Because of my good fortune, I learned the value of giving a child a scholarship. The first thing is the value to the family, who really may not have the discretionary income to devote to tuition – what a blessing it is to a family. But a second thing that’s not immediately apparent – and I’ve seen this with our scholarship winners over and over – is how the very act of awarding the scholarship tells a child, you are special, you are a child apart. The confidence that this instills is a lifelong blessing.
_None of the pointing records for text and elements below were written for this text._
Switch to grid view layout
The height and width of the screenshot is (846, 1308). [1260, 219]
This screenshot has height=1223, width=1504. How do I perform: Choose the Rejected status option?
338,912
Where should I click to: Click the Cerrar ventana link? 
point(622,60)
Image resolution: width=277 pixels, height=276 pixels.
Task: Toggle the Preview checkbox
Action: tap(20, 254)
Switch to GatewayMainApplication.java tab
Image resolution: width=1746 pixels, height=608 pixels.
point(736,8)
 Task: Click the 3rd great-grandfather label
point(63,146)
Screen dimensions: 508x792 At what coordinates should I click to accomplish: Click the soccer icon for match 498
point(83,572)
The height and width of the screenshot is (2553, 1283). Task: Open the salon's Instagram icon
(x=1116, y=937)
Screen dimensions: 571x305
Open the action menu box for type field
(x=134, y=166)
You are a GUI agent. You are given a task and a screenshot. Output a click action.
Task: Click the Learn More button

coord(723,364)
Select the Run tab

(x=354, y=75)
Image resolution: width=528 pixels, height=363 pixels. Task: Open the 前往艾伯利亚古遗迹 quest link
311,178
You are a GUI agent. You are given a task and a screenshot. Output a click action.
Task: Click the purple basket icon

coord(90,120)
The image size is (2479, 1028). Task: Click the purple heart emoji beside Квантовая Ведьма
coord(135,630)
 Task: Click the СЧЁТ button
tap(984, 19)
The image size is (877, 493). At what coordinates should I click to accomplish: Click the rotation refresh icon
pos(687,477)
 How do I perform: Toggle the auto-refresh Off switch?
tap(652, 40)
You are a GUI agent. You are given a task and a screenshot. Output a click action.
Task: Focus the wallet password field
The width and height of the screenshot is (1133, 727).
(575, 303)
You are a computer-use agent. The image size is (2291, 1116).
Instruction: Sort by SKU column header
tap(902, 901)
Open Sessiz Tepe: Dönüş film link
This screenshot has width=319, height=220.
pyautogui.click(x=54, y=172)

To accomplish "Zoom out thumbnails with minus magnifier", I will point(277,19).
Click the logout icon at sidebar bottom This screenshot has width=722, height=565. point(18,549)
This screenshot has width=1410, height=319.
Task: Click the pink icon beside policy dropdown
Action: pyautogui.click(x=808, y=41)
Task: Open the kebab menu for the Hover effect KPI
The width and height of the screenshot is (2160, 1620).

Very happily, in 1982 my family and I established a scholarship in my mother’s memory at Cardinal Spellman, and to date I think we’ve given more than 60 scholarships in the name of my parents, Edith and Frank Scarangello. In addition, I’m a longtime board member of the Inner City Scholarship Fund.
I have also been a member of the Finance Council of the archdiocese for more than 25 years, and I’m a trustee of St. Patrick’s Cathedral. I’m especially proud to have played a part in the re-zoning of Midtown East in Manhattan, which resulted in the archdiocese monetizing 1.1 million square feet of air rights over St. Patrick’s – a six-year effort on the part of many people that will endow the cathedral into perpetuity if the money is well invested.
As Catholicism embraces the 21st century, I think we will not just be redefining and expanding the role of women – which has been very strong for a long time – but recognizing and celebrating that involvement. I am a product of the nuns who taught me. I got married in the former home of Elizabeth Ann Seton, the founder of the Sisters of Charity, who were my teachers in elementary school. Those ladies taught me lifelong lessons that I treasure to this day.
Some women in the Church have received recognition, but we haven’t fully appreciated and recognized the contributions of women in general. I think that’s changing at an incredibly rapid rate now, and that is a delight for me.